Terra Trevor is an essayist, and the author of two memoirs: We Who Walk the Seven Ways (University of Nebraska Press), and Pushing up the Sky. Her essays have appeared in many anthologies including: Tending the Fire: Native Voices and Portraits (University of New Mexico Press), Children of the Dragonfly: Native American Voices on Child Custody and Education (The University of Arizona Press), The People Who Stayed: Southeastern Indian Writing After Removal (University of Oklahoma Press), Unpapered: Writers Consider Native American Identity and Cultural Belonging (University of Nebraska Press), Voices Confronting Pediatric Brain Tumors (Johns Hopkins University Press), Take A Stand: Art Against Hate, and in numerous other books and literary journals. 
 
She is the granddaughter of sharecroppers, born in the early 1950s and raised in a large extended family in a banjo and fiddle tradition, rich with storytelling and music.
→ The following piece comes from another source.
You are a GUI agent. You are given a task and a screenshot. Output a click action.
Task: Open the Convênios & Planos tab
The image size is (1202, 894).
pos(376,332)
She came of age in Compton, California, where her childhood was divided between the city and camping in the Sierra Nevada mountains, pulling dinner from a lake. Of mixed descent, including Cherokee, Lenape, Seneca and German, her work is infused and shaped by her identity as a mixed-blood and her connection to the landscape. She lives with her husband and family on the California coast, based between the ocean and redwoods, and calls the mountains home.

When she is not writing, she is wandering hills and valleys with grandkids and dogs, and she gives readings, sits on panels, and visits with book clubs to talk about her books with the people who read them.